--- start TASK INPUT ---
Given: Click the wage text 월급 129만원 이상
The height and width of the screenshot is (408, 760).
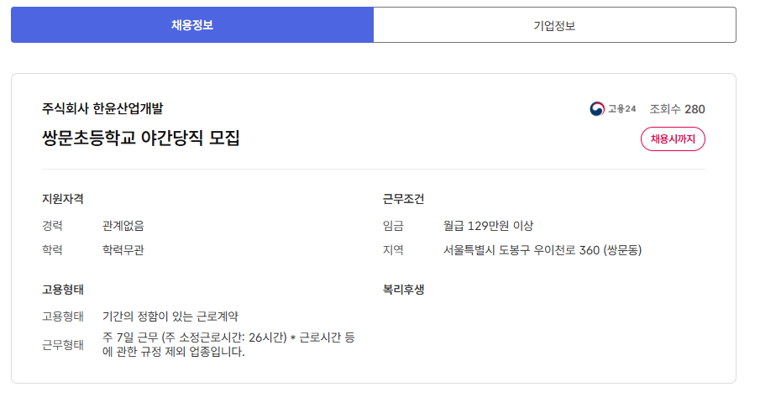Looking at the screenshot, I should (488, 225).
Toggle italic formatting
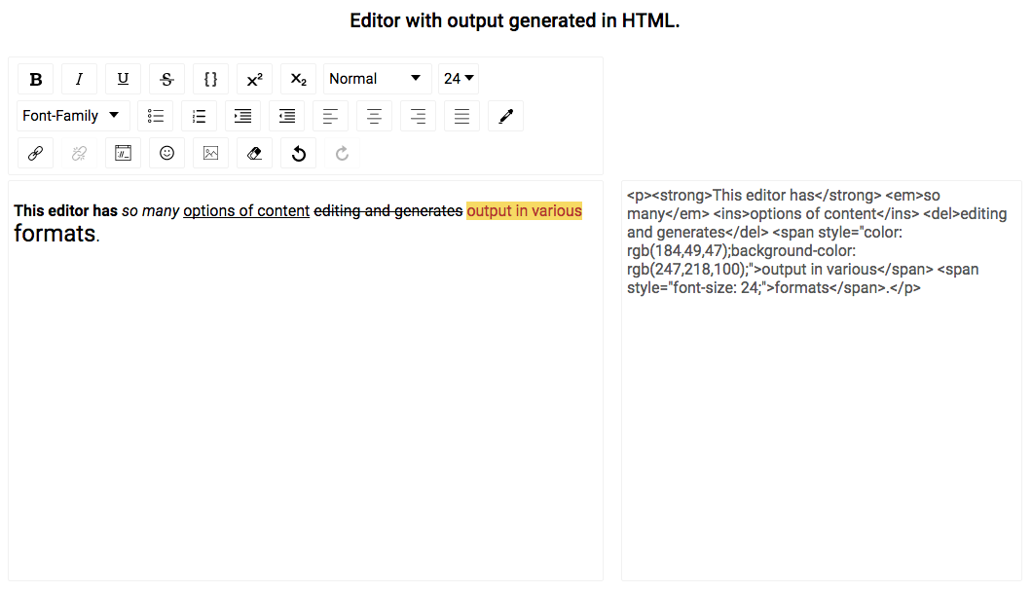The height and width of the screenshot is (591, 1032). 79,79
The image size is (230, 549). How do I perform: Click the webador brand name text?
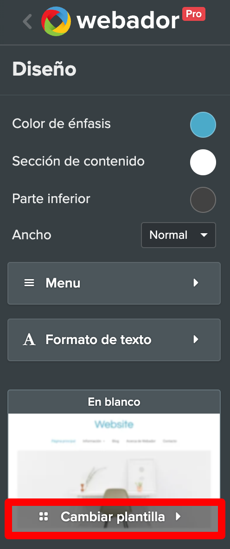point(128,21)
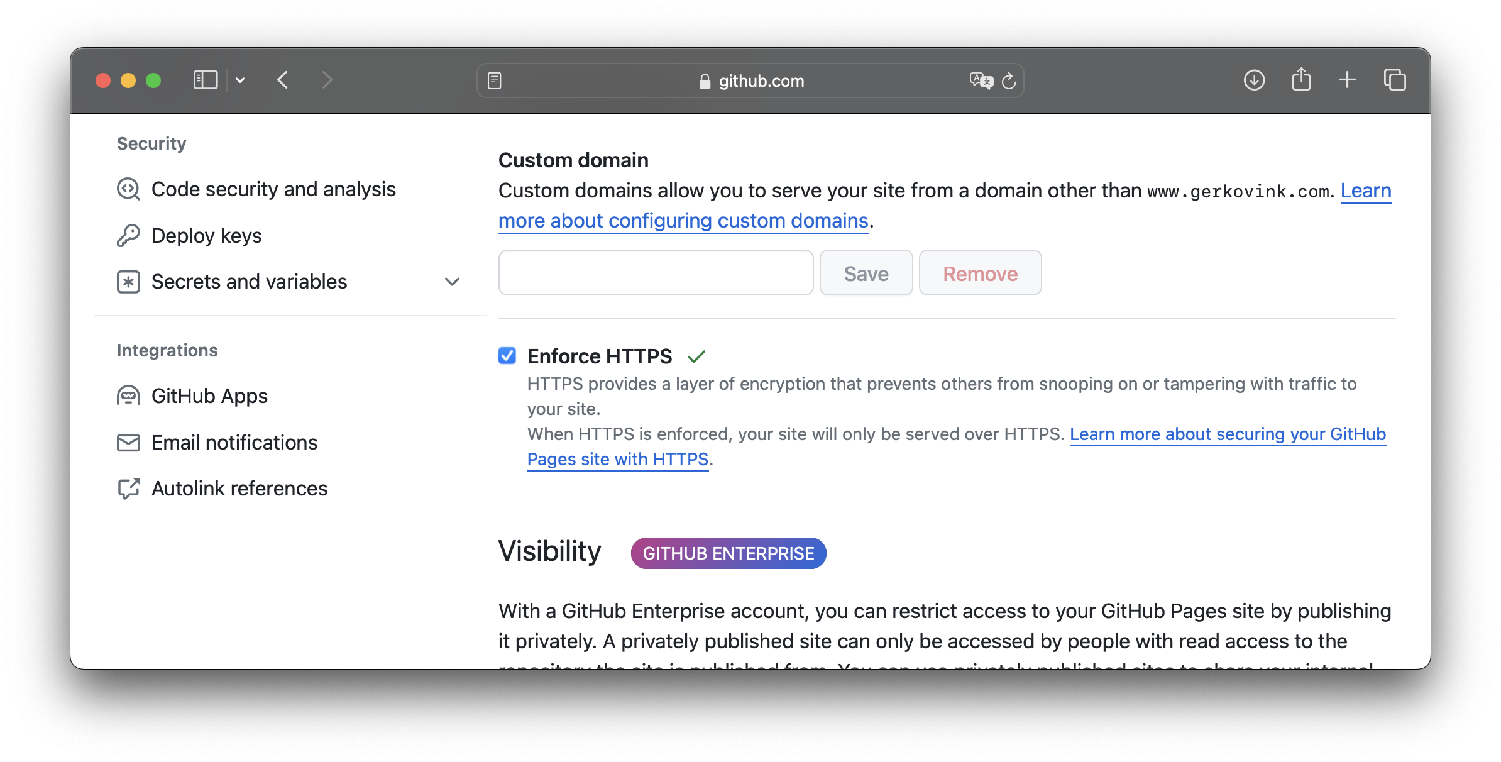Open the sidebar options dropdown arrow

[x=240, y=80]
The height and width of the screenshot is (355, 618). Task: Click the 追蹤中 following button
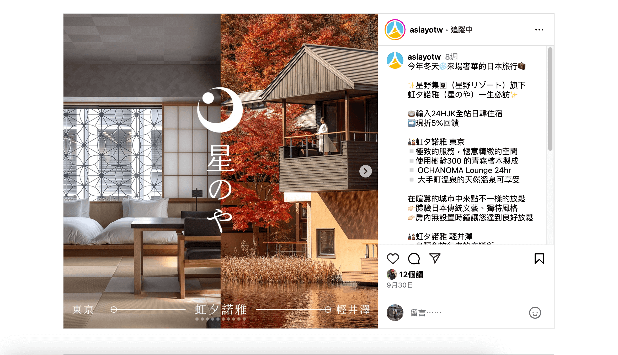[462, 30]
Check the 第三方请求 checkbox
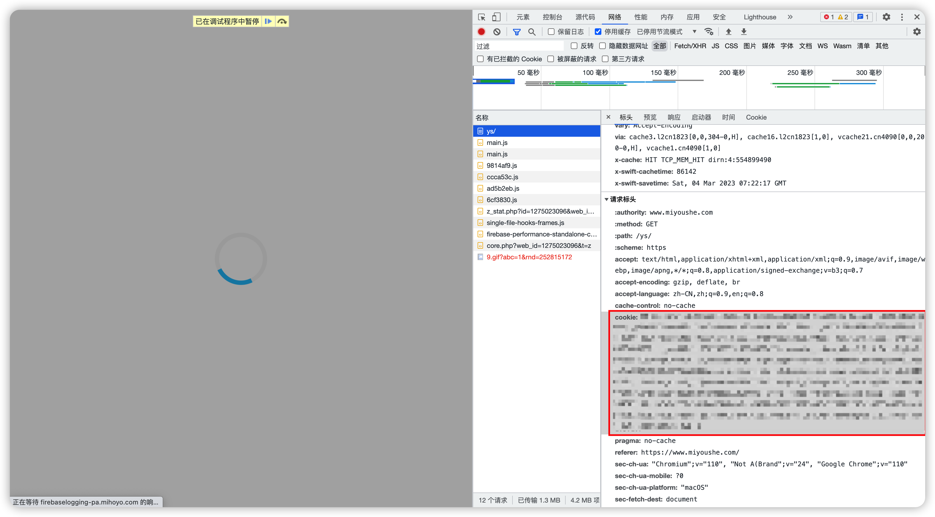 (605, 59)

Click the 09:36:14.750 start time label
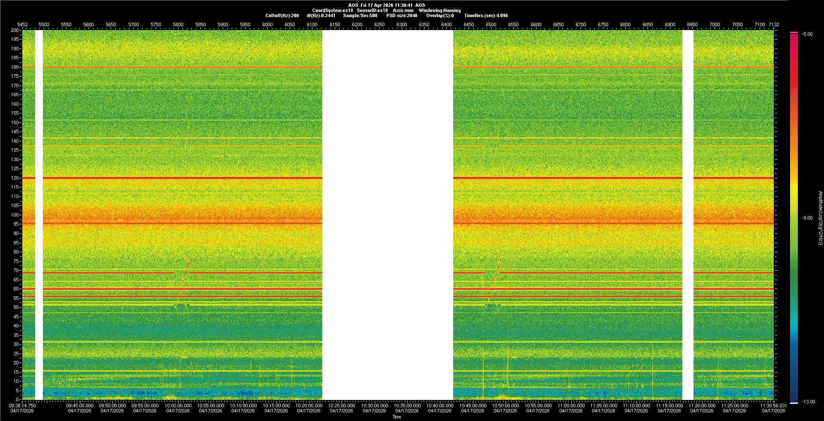(x=22, y=406)
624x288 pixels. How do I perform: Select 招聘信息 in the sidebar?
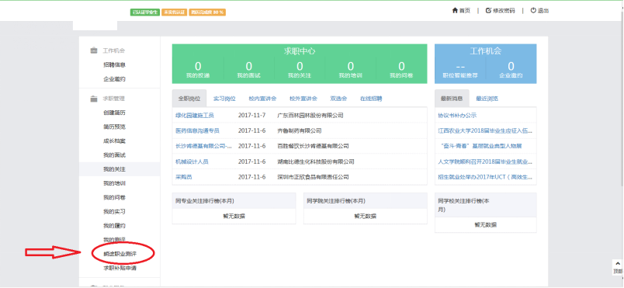pos(115,65)
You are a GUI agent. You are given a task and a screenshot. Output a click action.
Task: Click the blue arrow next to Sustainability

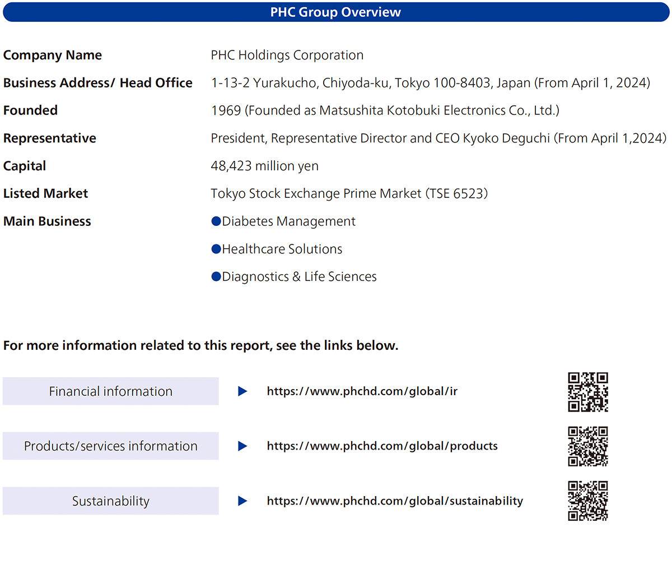point(242,501)
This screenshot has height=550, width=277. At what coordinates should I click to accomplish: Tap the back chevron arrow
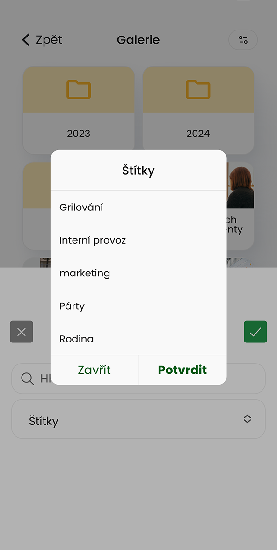pyautogui.click(x=26, y=40)
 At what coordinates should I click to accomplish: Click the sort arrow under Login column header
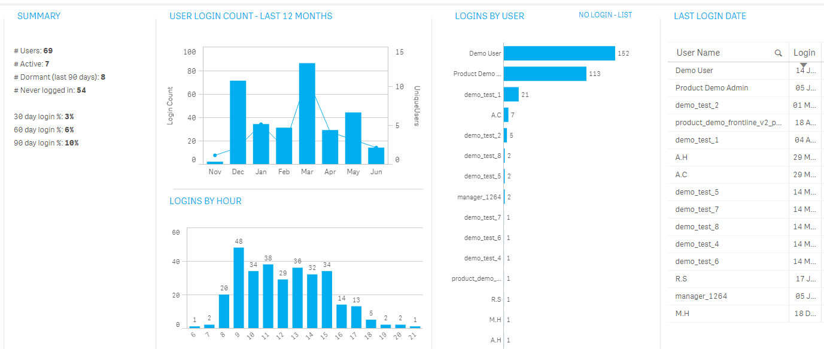[804, 65]
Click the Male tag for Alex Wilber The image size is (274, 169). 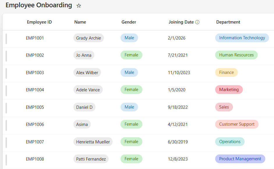pos(129,72)
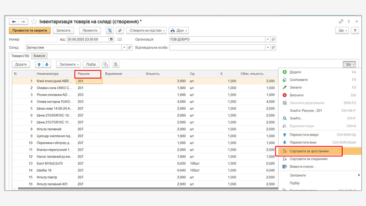Switch to the Комісія tab
The width and height of the screenshot is (366, 206).
click(x=40, y=55)
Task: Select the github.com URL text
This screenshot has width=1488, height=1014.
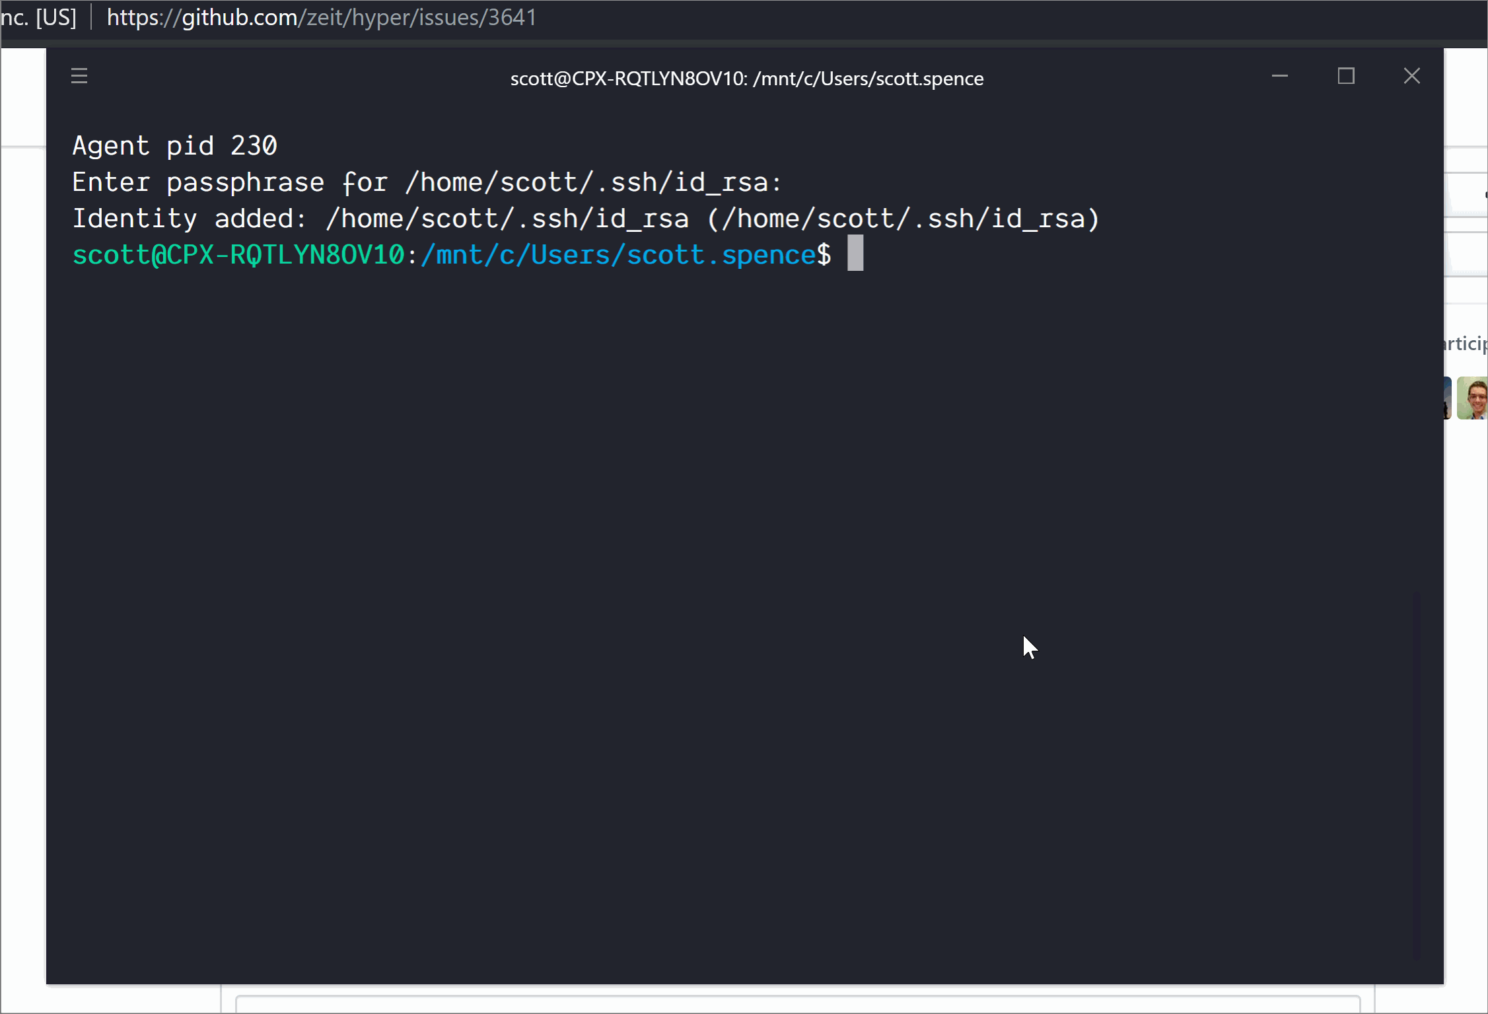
--- end TASK INPUT ---
▶ **SHORT PROBLEM**:
In the material, rewrite the passage from the line containing "The height and width of the screenshot is (355, 618)." up to and including the line containing "pos(115,65)", replacing "Click" with "Tap" throughout and leaving everything else unchanged. Omit the pictures from your answer.

▶ **TASK OUTPUT**:
The height and width of the screenshot is (355, 618). Task: Tap the 追蹤中 following button
[462, 30]
Check the 第三方请求 checkbox
 (605, 59)

Tap the 09:36:14.750 start time label
(x=22, y=406)
624x288 pixels. How do I perform: Select 招聘信息 in the sidebar?
pos(115,65)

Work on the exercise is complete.